_Instructions to follow:_ Rewrite the material below, replacing every instance of "computer-use agent" with "desktop automation agent" and leaving everything else unchanged.

_Information provided:_
======
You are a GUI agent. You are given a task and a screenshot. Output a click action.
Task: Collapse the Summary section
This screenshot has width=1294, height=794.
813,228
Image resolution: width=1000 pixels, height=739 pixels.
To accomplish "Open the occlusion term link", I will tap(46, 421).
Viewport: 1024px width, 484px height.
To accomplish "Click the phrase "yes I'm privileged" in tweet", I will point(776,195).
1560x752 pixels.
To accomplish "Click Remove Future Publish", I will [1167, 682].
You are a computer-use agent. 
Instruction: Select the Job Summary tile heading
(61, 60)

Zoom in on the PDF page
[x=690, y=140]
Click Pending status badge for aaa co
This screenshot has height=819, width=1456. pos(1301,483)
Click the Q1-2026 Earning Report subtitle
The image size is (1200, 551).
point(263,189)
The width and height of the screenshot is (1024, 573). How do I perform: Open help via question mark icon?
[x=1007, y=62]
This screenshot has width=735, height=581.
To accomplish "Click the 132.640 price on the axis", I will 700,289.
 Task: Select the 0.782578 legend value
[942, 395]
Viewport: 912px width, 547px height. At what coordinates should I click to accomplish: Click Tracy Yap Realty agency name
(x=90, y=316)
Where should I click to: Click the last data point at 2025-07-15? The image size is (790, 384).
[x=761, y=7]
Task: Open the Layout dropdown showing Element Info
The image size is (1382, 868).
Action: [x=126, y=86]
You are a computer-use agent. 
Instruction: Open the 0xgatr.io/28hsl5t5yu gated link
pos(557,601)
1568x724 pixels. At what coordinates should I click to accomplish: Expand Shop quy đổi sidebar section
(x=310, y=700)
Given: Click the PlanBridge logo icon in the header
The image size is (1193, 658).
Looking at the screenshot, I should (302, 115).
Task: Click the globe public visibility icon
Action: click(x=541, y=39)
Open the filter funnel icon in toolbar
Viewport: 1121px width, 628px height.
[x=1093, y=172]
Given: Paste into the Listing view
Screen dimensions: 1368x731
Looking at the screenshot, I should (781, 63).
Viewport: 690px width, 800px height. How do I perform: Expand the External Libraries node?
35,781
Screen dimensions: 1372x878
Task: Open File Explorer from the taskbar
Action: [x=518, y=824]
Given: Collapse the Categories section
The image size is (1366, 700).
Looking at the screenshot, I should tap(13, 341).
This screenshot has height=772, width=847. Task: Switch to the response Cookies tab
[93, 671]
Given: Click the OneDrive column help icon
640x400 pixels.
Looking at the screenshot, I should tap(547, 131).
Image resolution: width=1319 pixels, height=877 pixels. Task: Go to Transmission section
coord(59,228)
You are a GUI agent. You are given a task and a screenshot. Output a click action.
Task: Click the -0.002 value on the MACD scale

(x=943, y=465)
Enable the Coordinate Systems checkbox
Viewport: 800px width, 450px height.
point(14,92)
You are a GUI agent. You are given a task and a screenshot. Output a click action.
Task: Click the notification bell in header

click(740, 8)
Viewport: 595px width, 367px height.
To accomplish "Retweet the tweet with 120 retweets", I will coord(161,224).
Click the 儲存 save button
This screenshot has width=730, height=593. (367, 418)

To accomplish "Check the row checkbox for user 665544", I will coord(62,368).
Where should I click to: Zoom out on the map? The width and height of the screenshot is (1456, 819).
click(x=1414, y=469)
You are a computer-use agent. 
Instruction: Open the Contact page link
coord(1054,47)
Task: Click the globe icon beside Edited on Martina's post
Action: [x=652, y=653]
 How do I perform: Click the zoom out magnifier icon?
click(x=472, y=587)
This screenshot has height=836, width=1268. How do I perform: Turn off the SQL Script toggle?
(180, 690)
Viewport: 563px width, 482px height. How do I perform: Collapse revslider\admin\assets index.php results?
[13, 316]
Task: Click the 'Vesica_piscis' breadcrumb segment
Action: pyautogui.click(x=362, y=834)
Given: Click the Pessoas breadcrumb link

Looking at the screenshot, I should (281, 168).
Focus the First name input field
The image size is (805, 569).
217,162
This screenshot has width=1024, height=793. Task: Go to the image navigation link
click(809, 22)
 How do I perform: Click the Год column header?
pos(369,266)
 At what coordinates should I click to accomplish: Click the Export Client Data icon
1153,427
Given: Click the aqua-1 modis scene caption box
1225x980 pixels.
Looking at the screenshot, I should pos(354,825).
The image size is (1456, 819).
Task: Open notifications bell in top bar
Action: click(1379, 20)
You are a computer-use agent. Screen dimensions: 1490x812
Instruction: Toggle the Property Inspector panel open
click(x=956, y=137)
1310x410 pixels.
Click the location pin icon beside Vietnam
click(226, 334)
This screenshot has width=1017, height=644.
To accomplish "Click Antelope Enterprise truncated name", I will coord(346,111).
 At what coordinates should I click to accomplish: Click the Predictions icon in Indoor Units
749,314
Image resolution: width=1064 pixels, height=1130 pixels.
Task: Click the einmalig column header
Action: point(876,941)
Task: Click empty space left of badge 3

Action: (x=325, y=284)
======
_Expected answer:_
You are a GUI agent. You are given a task and a screenshot. Output a click action.
Task: Collapse the Summary section
This screenshot has width=1294, height=794.
813,228
Image resolution: width=1000 pixels, height=739 pixels.
To accomplish "Open the occlusion term link", I will tap(46, 421).
Viewport: 1024px width, 484px height.
To accomplish "Click the phrase "yes I'm privileged" in tweet", I will point(776,195).
1560x752 pixels.
To accomplish "Click Remove Future Publish", I will [1167, 682].
You are a desktop automation agent. 
Instruction: Select the Job Summary tile heading
(61, 60)

Zoom in on the PDF page
[x=690, y=140]
Click Pending status badge for aaa co
This screenshot has height=819, width=1456. pos(1301,483)
Click the Q1-2026 Earning Report subtitle
The image size is (1200, 551).
point(263,189)
The width and height of the screenshot is (1024, 573). How do I perform: Open help via question mark icon?
[x=1007, y=62]
This screenshot has width=735, height=581.
To accomplish "Click the 132.640 price on the axis", I will 700,289.
 Task: Select the 0.782578 legend value
[942, 395]
Viewport: 912px width, 547px height. At what coordinates should I click to accomplish: Click Tracy Yap Realty agency name
(x=90, y=316)
Where should I click to: Click the last data point at 2025-07-15? The image size is (790, 384).
[x=761, y=7]
Task: Open the Layout dropdown showing Element Info
The image size is (1382, 868).
Action: [x=126, y=86]
You are a desktop automation agent. 
Instruction: Open the 0xgatr.io/28hsl5t5yu gated link
pos(557,601)
1568x724 pixels. At what coordinates should I click to accomplish: Expand Shop quy đổi sidebar section
(x=310, y=700)
Given: Click the PlanBridge logo icon in the header
The image size is (1193, 658).
Looking at the screenshot, I should (302, 115).
Task: Click the globe public visibility icon
Action: click(x=541, y=39)
Open the filter funnel icon in toolbar
Viewport: 1121px width, 628px height.
[x=1093, y=172]
Given: Paste into the Listing view
Screen dimensions: 1368x731
Looking at the screenshot, I should (781, 63).
Viewport: 690px width, 800px height. How do I perform: Expand the External Libraries node?
35,781
Screen dimensions: 1372x878
Task: Open File Explorer from the taskbar
Action: [x=518, y=824]
Given: Collapse the Categories section
The image size is (1366, 700).
Looking at the screenshot, I should tap(13, 341).
This screenshot has height=772, width=847. Task: Switch to the response Cookies tab
[93, 671]
Given: Click the OneDrive column help icon
640x400 pixels.
Looking at the screenshot, I should tap(547, 131).
Image resolution: width=1319 pixels, height=877 pixels. Task: Go to Transmission section
coord(59,228)
You are a GUI agent. You are given a task and a screenshot. Output a click action.
Task: Click the -0.002 value on the MACD scale

(x=943, y=465)
Enable the Coordinate Systems checkbox
Viewport: 800px width, 450px height.
point(14,92)
You are a GUI agent. You are given a task and a screenshot. Output a click action.
Task: Click the notification bell in header

click(740, 8)
Viewport: 595px width, 367px height.
To accomplish "Retweet the tweet with 120 retweets", I will coord(161,224).
Click the 儲存 save button
This screenshot has width=730, height=593. (367, 418)

To accomplish "Check the row checkbox for user 665544", I will coord(62,368).
Where should I click to: Zoom out on the map? The width and height of the screenshot is (1456, 819).
click(x=1414, y=469)
You are a desktop automation agent. 
Instruction: Open the Contact page link
coord(1054,47)
Task: Click the globe icon beside Edited on Martina's post
Action: [x=652, y=653]
 How do I perform: Click the zoom out magnifier icon?
click(x=472, y=587)
This screenshot has height=836, width=1268. How do I perform: Turn off the SQL Script toggle?
(180, 690)
Viewport: 563px width, 482px height. How do I perform: Collapse revslider\admin\assets index.php results?
[13, 316]
Task: Click the 'Vesica_piscis' breadcrumb segment
Action: pyautogui.click(x=362, y=834)
Given: Click the Pessoas breadcrumb link

Looking at the screenshot, I should (281, 168).
Focus the First name input field
The image size is (805, 569).
217,162
This screenshot has width=1024, height=793. Task: Go to the image navigation link
click(809, 22)
 How do I perform: Click the Год column header?
pos(369,266)
 At what coordinates should I click to accomplish: Click the Export Client Data icon
1153,427
Given: Click the aqua-1 modis scene caption box
1225x980 pixels.
Looking at the screenshot, I should pos(354,825).
The image size is (1456, 819).
Task: Open notifications bell in top bar
Action: click(1379, 20)
You are a desktop automation agent. Screen dimensions: 1490x812
Instruction: Toggle the Property Inspector panel open
click(x=956, y=137)
1310x410 pixels.
Click the location pin icon beside Vietnam
click(226, 334)
This screenshot has width=1017, height=644.
To accomplish "Click Antelope Enterprise truncated name", I will coord(346,111).
 At what coordinates should I click to accomplish: Click the Predictions icon in Indoor Units
749,314
Image resolution: width=1064 pixels, height=1130 pixels.
Task: Click the einmalig column header
Action: point(876,941)
Task: Click empty space left of badge 3

Action: (x=325, y=284)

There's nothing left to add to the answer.